Complex dynamics underlie the evolution of imperfect wing pattern convergence in butterflies.

Abstract

Adaptive radiation is characterized by rapid diversification that is strongly associated with ecological specialization.However, understanding the evolutionary mechanisms fueling adaptive diversification requires a detailed knowledge of how natural selection acts at multiple life-history stages.Butterflies within the genus Adelpha represent one of the largest and most diverse butterfly lineages in the Neotropics.Although Adelpha species feed on an extraordinary diversity of larval hosts, convergent evolution is widespread in this group, suggesting that selection for mimicry may contribute to adaptive divergence among species. To investigate this hypothesis, we conducted predation studies in Costa Rica using artificial butterfly facsimiles. Specifically, we predicted that nontoxic, palatable Adelpha species that do not feed on host plants in the family Rubiaceae would benefit from sharing a locally convergent wing pattern with the presumably toxic Rubiaceae-feeding species via reduced predation.
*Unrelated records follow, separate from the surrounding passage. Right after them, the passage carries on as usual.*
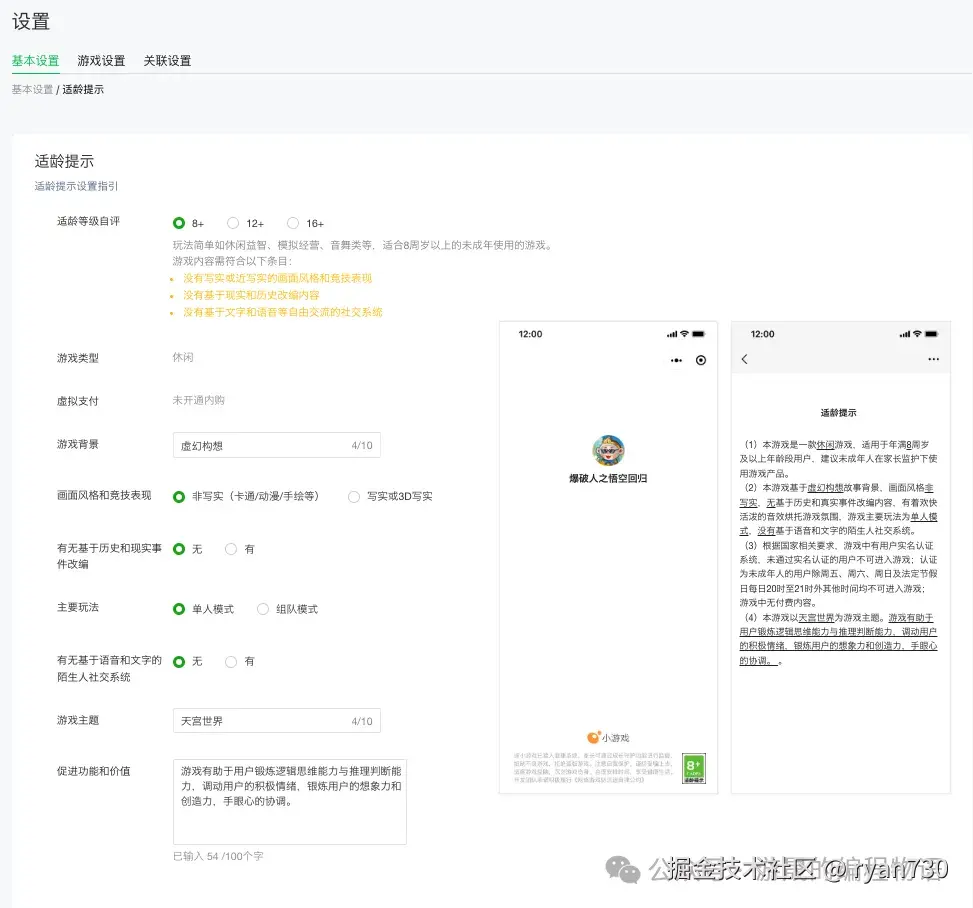This screenshot has width=973, height=908.
Task: Click the "..." icon in the right preview
Action: [933, 358]
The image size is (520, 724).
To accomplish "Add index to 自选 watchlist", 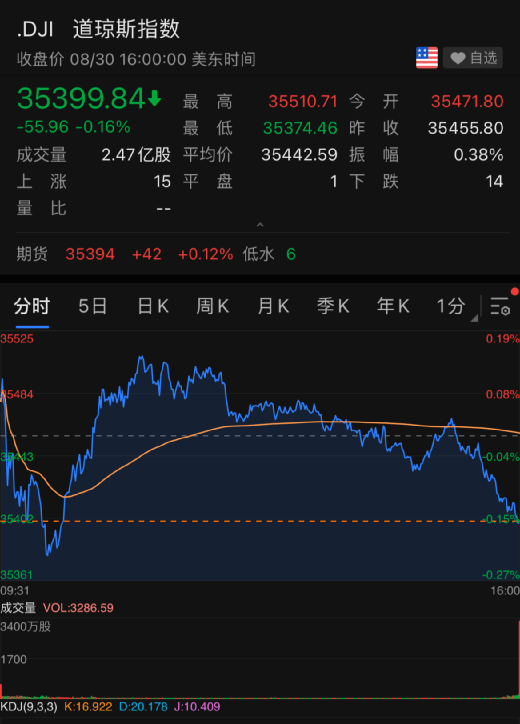I will click(473, 58).
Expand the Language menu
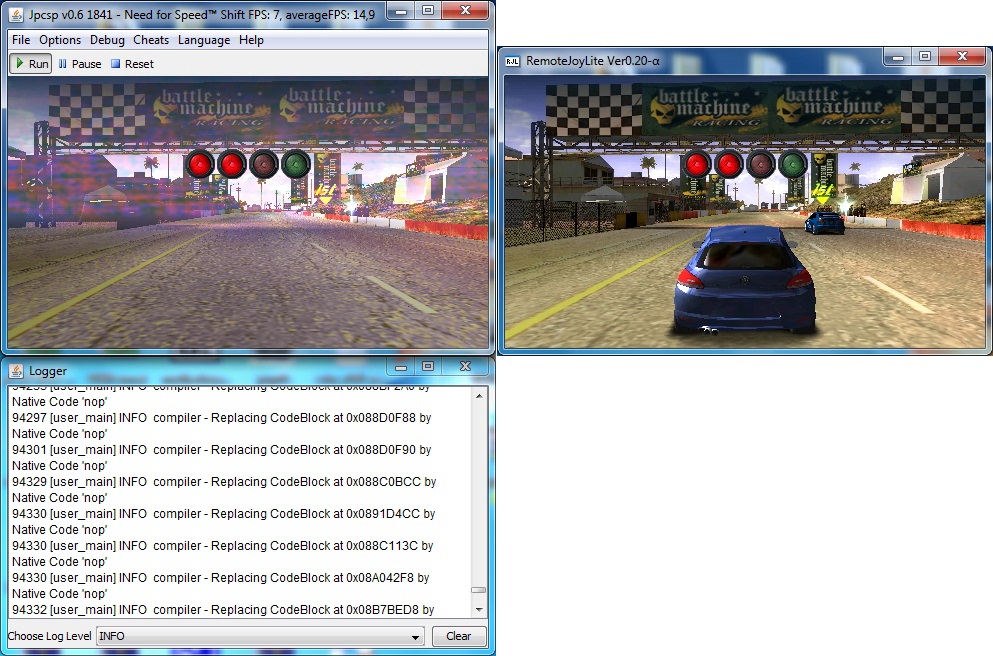993x656 pixels. [x=204, y=40]
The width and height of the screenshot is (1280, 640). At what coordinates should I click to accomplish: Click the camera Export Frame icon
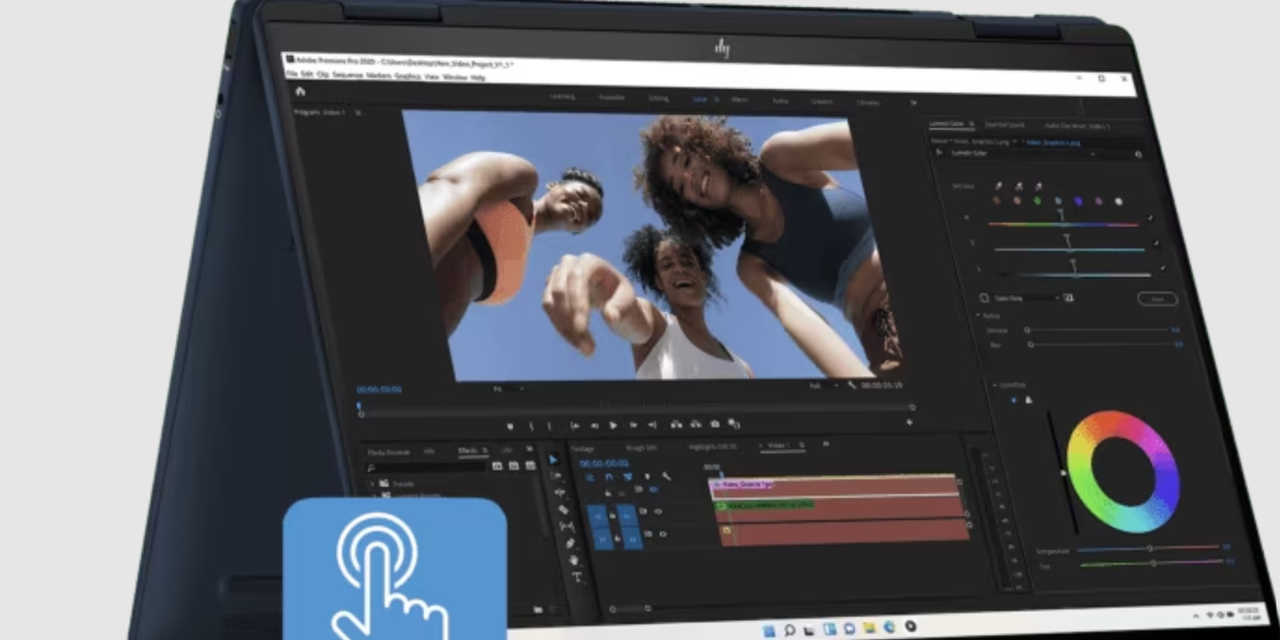(714, 423)
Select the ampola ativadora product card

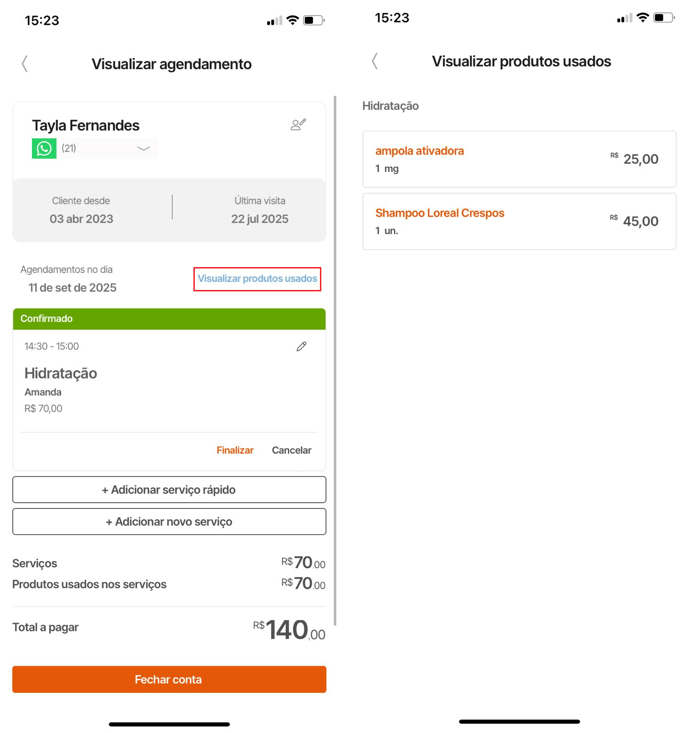pyautogui.click(x=519, y=159)
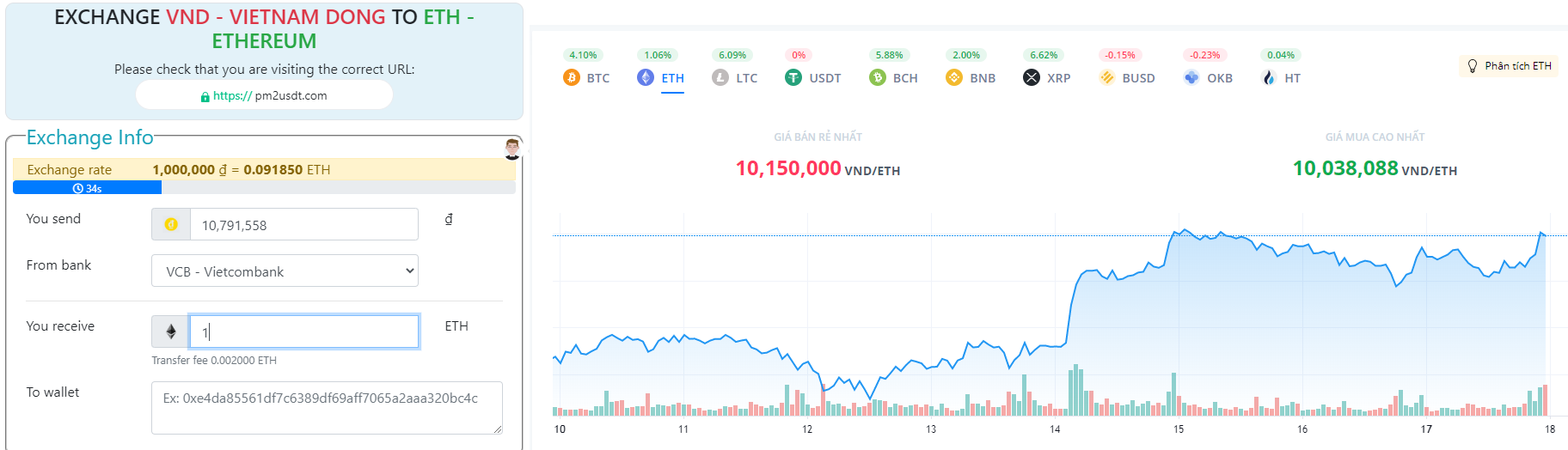Click the XRP coin icon
Screen dimensions: 1568x450
(1032, 78)
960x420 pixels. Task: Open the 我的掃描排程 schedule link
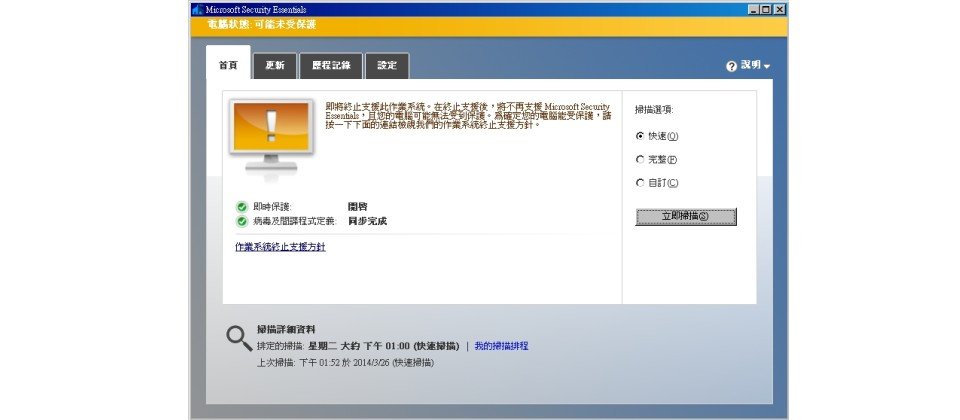[501, 346]
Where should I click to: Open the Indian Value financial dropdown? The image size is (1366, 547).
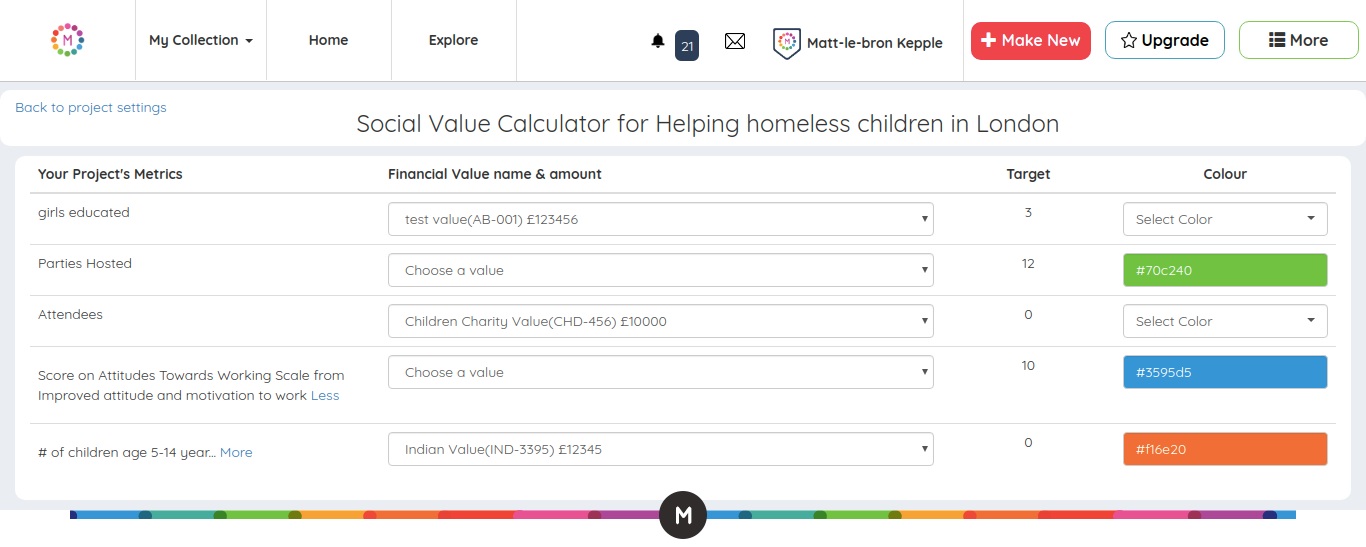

Contrary to expectations, we found that the presumed mimic was attacked significantly more than its locally convergent model at a frequency paralleling attack rates on both novel and palatable prey.Although these data reveal the first evidence for protection from avian predators by the supposed toxic, Rubiaceae-feeding Adelpha species, we conclude that imprecise mimetic patterns have high costs for Batesian mimics in the tropics.